TEXT SEGMENT:

There's no such thing as electric power density. Get these things straight
in your mind, I think you're getting confused, there is:

Electric field intensity - B Volts per meter.
Magnetic field intensity - H Amps (or amp turns if you like) per meter.
Power density - Watts per square meter.

All three are inseparable, and are linked by the intrinsic impedance of
free space = 377 ohms. It's just like Ohm's Law.

The near field has two components.

Firstly, an inductive component, which merely stores energy, returning it
to the antenna each half cycle. Analogous to a resonant circuit.
The inductive field *does not radiate power*, hence does not contribute to
power density. Its electric and magnetic components are antiphase.

Secondly, a component which radiates power as a field having an electric
(E) component, and a magnetic (H) component, mutually at right angles in
space, and in phase.

Energy flow (the Poynting vector) is at right angles to both E and H, and
flows away from the antenna, into space, and is equal to the vector
product of E and H.

In the far field, only the radiation component exists.

Kraus gives the near field boundary as R=2L^2/lambda (meters), where L is
the antenna physical length.

The electric and magnetic components of the *inductive* field have
different spatial patterns. The electric component is concentrated around
the open end (where voltage is maximum), while the magnetic component is
concentrated around the point of maximum current.

DATA SHOWN:
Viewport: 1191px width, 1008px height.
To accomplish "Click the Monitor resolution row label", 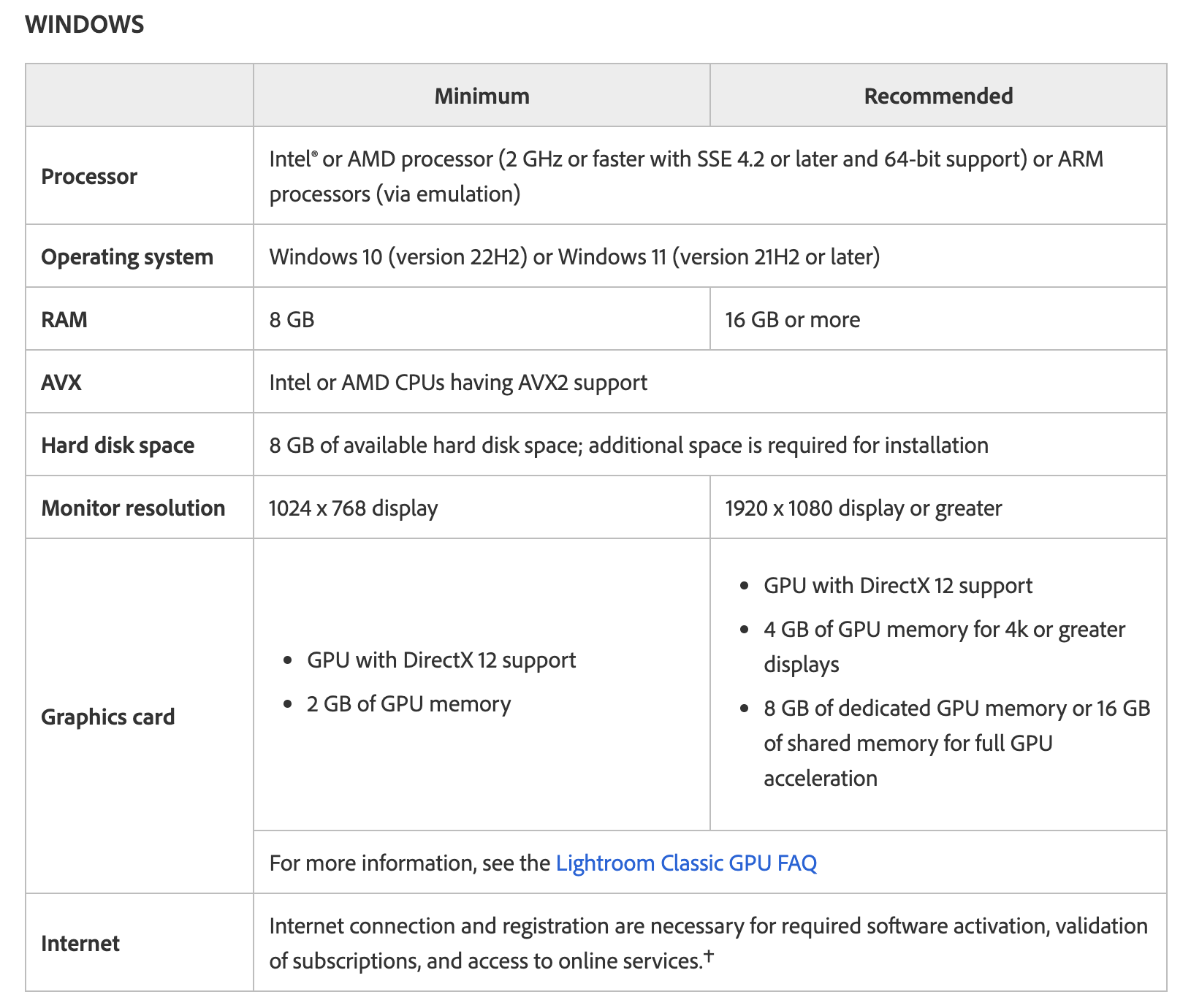I will (133, 508).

WORK INSTRUCTIONS:
Please retype the whole forum post about antenna near and far fields above, keeping every word, symbol and line break unchanged.

EXERCISE ANSWER:
There's no such thing as electric power density. Get these things straight
in your mind, I think you're getting confused, there is:

Electric field intensity - B Volts per meter.
Magnetic field intensity - H Amps (or amp turns if you like) per meter.
Power density - Watts per square meter.

All three are inseparable, and are linked by the intrinsic impedance of
free space = 377 ohms. It's just like Ohm's Law.

The near field has two components.

Firstly, an inductive component, which merely stores energy, returning it
to the antenna each half cycle. Analogous to a resonant circuit.
The inductive field *does not radiate power*, hence does not contribute to
power density. Its electric and magnetic components are antiphase.

Secondly, a component which radiates power as a field having an electric
(E) component, and a magnetic (H) component, mutually at right angles in
space, and in phase.

Energy flow (the Poynting vector) is at right angles to both E and H, and
flows away from the antenna, into space, and is equal to the vector
product of E and H.

In the far field, only the radiation component exists.

Kraus gives the near field boundary as R=2L^2/lambda (meters), where L is
the antenna physical length.

The electric and magnetic components of the *inductive* field have
different spatial patterns. The electric component is concentrated around
the open end (where voltage is maximum), while the magnetic component is
concentrated around the point of maximum current.